ANCHORAGE, Alaska (AP) — The federal body responsible for regulating fisheries in U.S. waters off Alaska has adopted new rules to limit the unintentional capture of halibut by fishermen trawling the Bering Sea.
The North Pacific Fishery Management Council adopted the policy on an 8-3 vote last week, KTUU reported. It’s due to take effect in 2023.
The trawl fleet targets groundfish such as sole and yellowfin sole. The Groundfish Forum, which represents 19 Seattle-based ships that make up the fleet, said its vessels are the largest producers of flatfish and rockfish in the U.S.

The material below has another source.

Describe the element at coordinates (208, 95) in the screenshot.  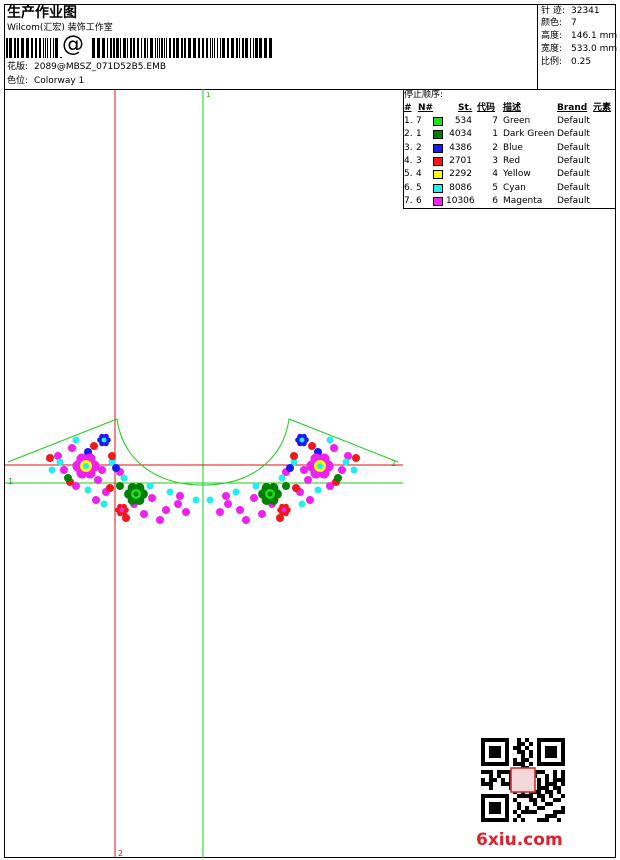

The boats also unintentionally catch an average of 2.8 million pounds of halibut per year. Federal law prohibits the fleet from keeping halibut and the fishermen put them back in the ocean but many halibut die in the process.
Currently, there is a static cap on the fleet’s halibut bycatch, which means the fishermen must stop fishing if the number is hit.
But advocates of tighter limits have argued the cap was too permissive and pushed for it to be lowered.
Under new rules the council adopted on Dec. 13, the cap will remain the same when halibut stocks are high. But when stocks drop, the bycatch limits will shrink as much as 35%.
The state of Alaska proposed the new abundance-based rules.
“This is a really big step in the management of halibut bycatch,” said Heather McCarty of the Central Bering Sea Fishermen’s Association. “It will be instrumental, we hope, in creating more equity between the bycatch users of halibut and the commercial and sport users of halibut.”
The trawl fleet has reduced its halibut bycatch by half since 2007 by modifying its gear and having deck crews sort captured halibut.
Chris Woodley, executive director of Groundfish Forum, said the new rules would put jobs at risk and could cost the industry tens of millions of dollars each year.
“We directly employ 2,200 crewmembers annually and from these fisheries our crewmembers produce over 600 million meals annually for consumers across the globe,” he said in testimony to the council.
He said his organization was exploring “all options.”
The Aleutian Pribilof Islands Association, an Alaska Native tribal organization, had called for the strictest bycatch limits.
“It is our responsibility to our creator to respectfully use the resources we were given, as we were given halibut,” Karen Pletnikoff, the association’s environmental and safety program manager, told the council.